→ RECORDS SHOWN
━━━━━━━━━━━━━━━━━━━━━━━━━━━━━━

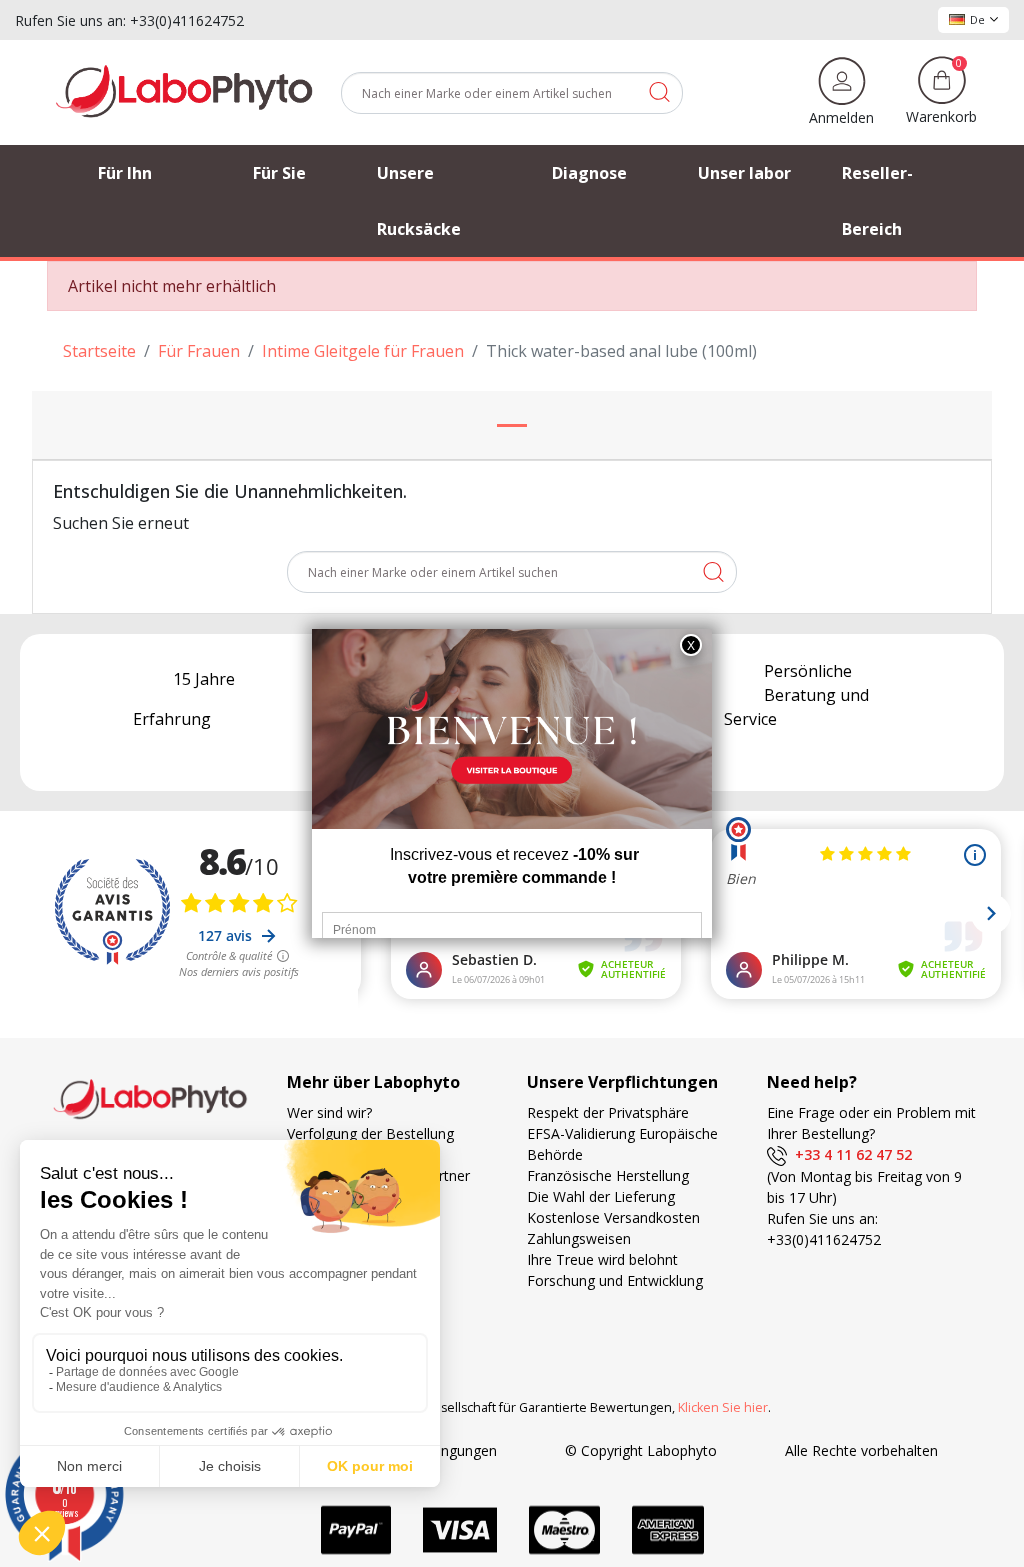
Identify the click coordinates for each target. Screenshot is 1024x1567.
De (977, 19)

━━━━━━━━━━━━━━━━━━━━━━━━━━━━━━

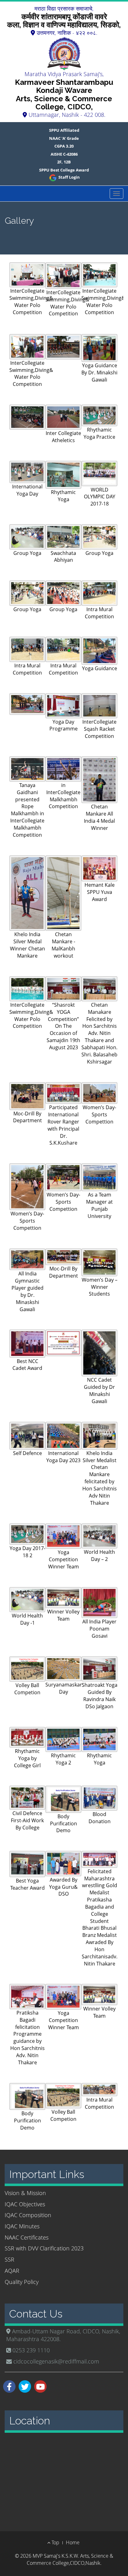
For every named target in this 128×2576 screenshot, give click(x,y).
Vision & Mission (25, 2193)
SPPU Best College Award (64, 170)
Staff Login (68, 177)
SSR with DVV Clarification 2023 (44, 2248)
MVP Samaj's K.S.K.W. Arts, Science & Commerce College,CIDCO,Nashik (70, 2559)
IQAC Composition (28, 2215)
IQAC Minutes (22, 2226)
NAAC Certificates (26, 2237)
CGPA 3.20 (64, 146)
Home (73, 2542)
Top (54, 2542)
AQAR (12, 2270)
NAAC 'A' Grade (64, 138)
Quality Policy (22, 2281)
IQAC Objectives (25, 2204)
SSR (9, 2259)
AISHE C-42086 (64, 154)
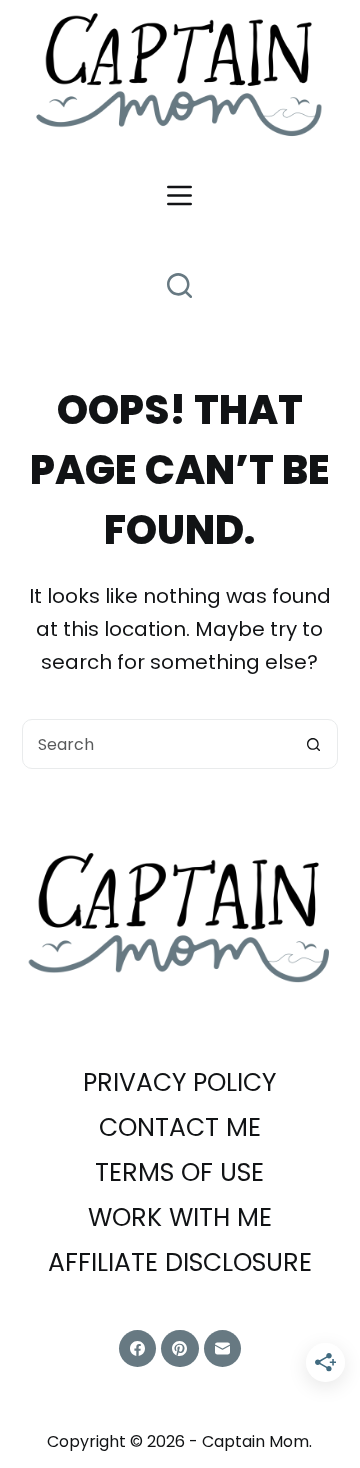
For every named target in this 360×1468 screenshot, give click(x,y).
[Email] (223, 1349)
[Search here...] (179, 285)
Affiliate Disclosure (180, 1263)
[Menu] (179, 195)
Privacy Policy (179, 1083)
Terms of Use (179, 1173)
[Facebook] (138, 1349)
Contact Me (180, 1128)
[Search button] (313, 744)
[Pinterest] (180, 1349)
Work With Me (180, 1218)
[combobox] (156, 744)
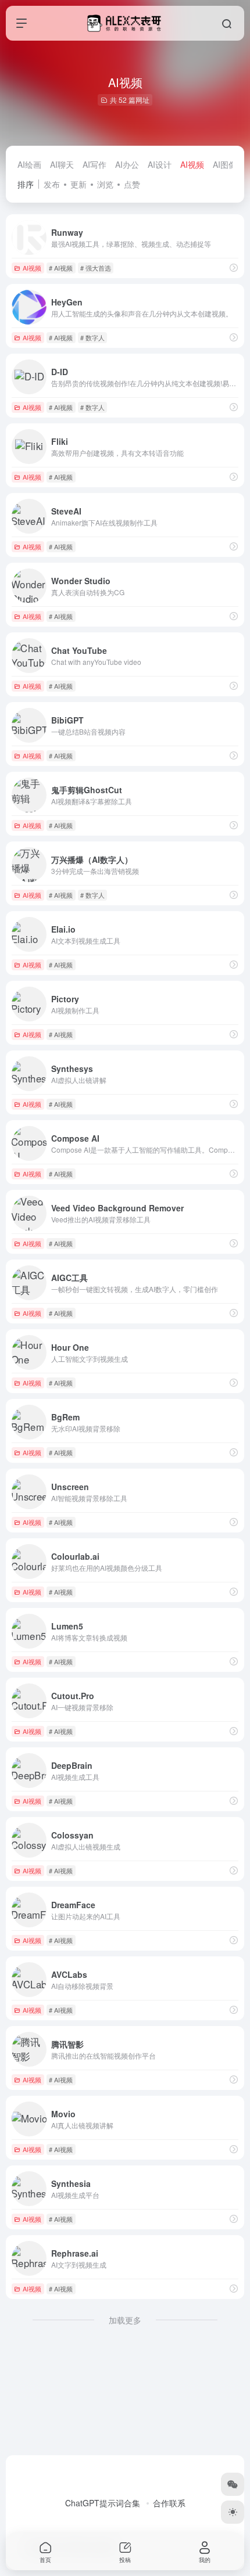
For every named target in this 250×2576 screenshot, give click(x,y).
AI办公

━━━━━━━━━━━━━━━━━━━━━━━━━━━━━━

→ PROBLEM DETAILS
Show all of the lines above in which "this" is present.

→ TASK ANSWER
For every named target in this 128×2576 screenshot, give click(x,y).
For every named target in this 360×1468 screenshot, give click(x,y).
For every named target in this 250×2576 screenshot, give click(x,y).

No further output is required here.